Under this order, a man cannot get anything extra without having that money taken out of the State grant. The State considers the amount given and the State benefits accordingly. Of course, that can be evaded and avoided, but it cannot be evaded or avoided by big firms such as Guinness, to which I have referred. I do not understand why the word employer is put in there. I could understand the Minister saying that, after all, compensation from State funds comes from the same source, and that, therefore, the total amount to be got from local and State funds should be so and so. That is arguable. One might say that the amount was small, but the principle would be sound. But why an employer who wants to recognise an employee's service should be prevented from doing so, as he is under this section, I cannot understand.
Section 10 of the order deals with payment of medical fees. It has one very peculiar repercussion which I do not think has been provided for. Section 10 provides that the Minister may, out of the compensation paid, make a payment of £25 to a medical practitioner or hospital, or, presumably, divide it between them. But take the case of a child under 14 years of age. In the case of a child under 14 years who is injured, no compensation becomes payable until the child attains its 14th birthday. That is an extraordinary provision. How is a child of eight who is injured to be maintained between eight years and 14 years? If, as we must unfortunately contemplate, the child is in need of medical and surgical attention, how is that attention to be paid for eight, six, five or two years? The maximum figure appears to be £25. I do not know if the Minister can enlighten us and say that the matter has been seen to and that this is his real decision. I doubt very much if that decision would have been reached if the situation, as I put it, had been adverted to.

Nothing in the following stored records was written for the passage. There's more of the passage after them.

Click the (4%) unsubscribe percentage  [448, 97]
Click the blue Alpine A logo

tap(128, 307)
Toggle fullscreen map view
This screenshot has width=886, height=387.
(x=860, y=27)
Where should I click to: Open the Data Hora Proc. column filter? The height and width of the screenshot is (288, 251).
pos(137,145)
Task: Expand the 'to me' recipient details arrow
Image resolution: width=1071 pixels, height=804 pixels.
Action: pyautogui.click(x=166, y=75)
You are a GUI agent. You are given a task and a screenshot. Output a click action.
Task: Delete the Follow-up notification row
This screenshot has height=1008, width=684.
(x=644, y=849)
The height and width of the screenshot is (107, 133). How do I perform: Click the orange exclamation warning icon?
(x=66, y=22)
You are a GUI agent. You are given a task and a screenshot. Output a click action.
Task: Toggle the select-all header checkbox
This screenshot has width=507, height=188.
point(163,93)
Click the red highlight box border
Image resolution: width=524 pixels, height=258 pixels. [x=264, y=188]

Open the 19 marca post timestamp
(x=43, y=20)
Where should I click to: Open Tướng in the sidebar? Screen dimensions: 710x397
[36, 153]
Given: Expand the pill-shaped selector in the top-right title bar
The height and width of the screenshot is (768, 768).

With regard to Part 3 of the order, which deals with compensation in fatal cases, it is contemplated that members of the family may be dependants. There is one notable exception to members of the family which, I think, is included in other cases, the adopted child. No provision is made here for the adopted child. I think such provision should be made. When the point is made to the Minister he will, probably, agree because everybody knows cases of people who have adopted a child legally.